Aprender com eles, aprender com Maria, a mulher da periferia de Nazaré. A mulher da caminhada, modelo do discipulado de seu Filho. Ao celebrar a Assunção desta mulher guerreira, a liturgia deste domingo nos dá de presente uma das páginas mais conhecidas de todo o Novo Testamento. Mais uma vez estamos lendo o texto da comunidade lucana, que nos traz a literatura da mulher como protagonista de uma “Igreja em Saída”. Maria quebrando todos os paradigmas, fazendo do ser feminino o eixo central da proposta de Deus aos seus. Elas sendo protagonistas do Projeto do Reino, contradizendo a sociedade da época, que relegava as mulheres a seres marginais, excluídas e destituídas de valor.
Maria, a discípula fiel. Mulher que abraçou a causa dos pequenos e marginalizados. Através de seu Sim decidido, saiu de si mesma se fazendo serva dedicada aos abandonados: “Maria partiu para a região montanhosa, dirigindo-se, apressadamente, a uma cidade da Judeia. Entrou na casa de Zacarias e cumprimentou Isabel”. (Lc 1, 39-40) Apesar da tradução inadequada (cumprimentou), o termo mais correto seria “saudou”. Era muito comum se saudar as pessoas da casa quando se chegava à elas com o desejo de paz, só que esta saudação era dirigida primeiramente ao “homem da casa”. Ao saudar Isabel, Maria quebra o primeiro paradigma. Aliás se tem algo que esta mulher mais fez, foi romper com as tradições equivocadas da época, fazendo do protagonismo feminino, o espaço de voz e vez da mulher.
Ao se fazer presente à sua parenta Isabel, Maria mostra também o rosto materno de Deus. Ao pronunciar as palavra do Magnificat, “o canto do pobres”, ela mostra o lado de Deus na história humana. O Deus de Israel, o Deus de Jesus de Nazaré tem lado definido: o lado dos pobres, pequenos, marginalizados, explorados, excluídos. Deus não é neutro, mas partidário dos pobres. O Deus que não somente se identifica com eles, mas se faz porta-voz dos pequenos: “Encheu de bens os famintos, e despediu os ricos de mãos vazias”. (Lc 1, 53) Aqui não se trata de nenhuma doutrina “comunista”, “esquerdista”, mas é Evangelho vivo da predileção do Deus da vida pela causa dos pequenos. Não é também nenhuma “teologia da prosperidade”, tão evidente no neo pentecostalismo, trazendo prosperidade apenas para o “falso pastor”, que se enriquece a passos largos, enquanto suas ovelhas sao tosquiadas pelo sistema de exploração.

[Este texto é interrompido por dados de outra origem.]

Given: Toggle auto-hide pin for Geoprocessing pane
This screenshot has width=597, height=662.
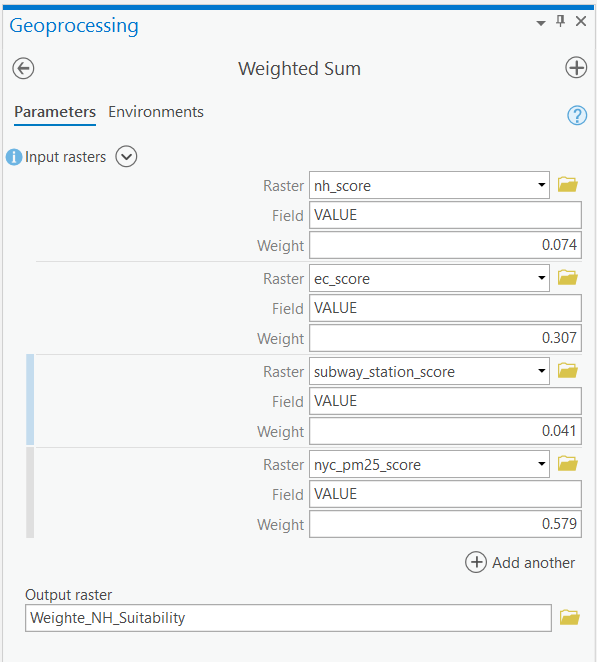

É Teologia da Libertação. Teologia que pensa os pobres como os destinatários do Reino. “Na dúvida, fique do lado dos pobres”, dizia-nos Pedro. Os pobres são os protagonistas do Reino. Maria não somente traz em si o protagonismo feminino da mulher que vai a luta e constrói o Reino, mas também tira os pequenos, pobres indefesos da marginalidade. Mulheres revestidas com o poder do Altíssimo. Mulheres de uma Igreja peregrina, que faz a caminhada dos pobres, através da mística da libertação, afinal: “o Todo-poderoso fez grandes coisas em meu favor”. (Lc 1, 49) Mulheres guerreiras maravilhosas, que fizeram no ontem o que as de hoje fazem, sendo Igreja libertadora dos pobres, apesar do forte clericalismo ainda reinante na hierarquia de uma Igreja que, como na Palestina no tempo de Jesus, relegam tais mulheres à seres inferiorizados e sem qualquer poder de decisão. Viva Maria! Viva todas as Marias, mulheres fortes e destemidas!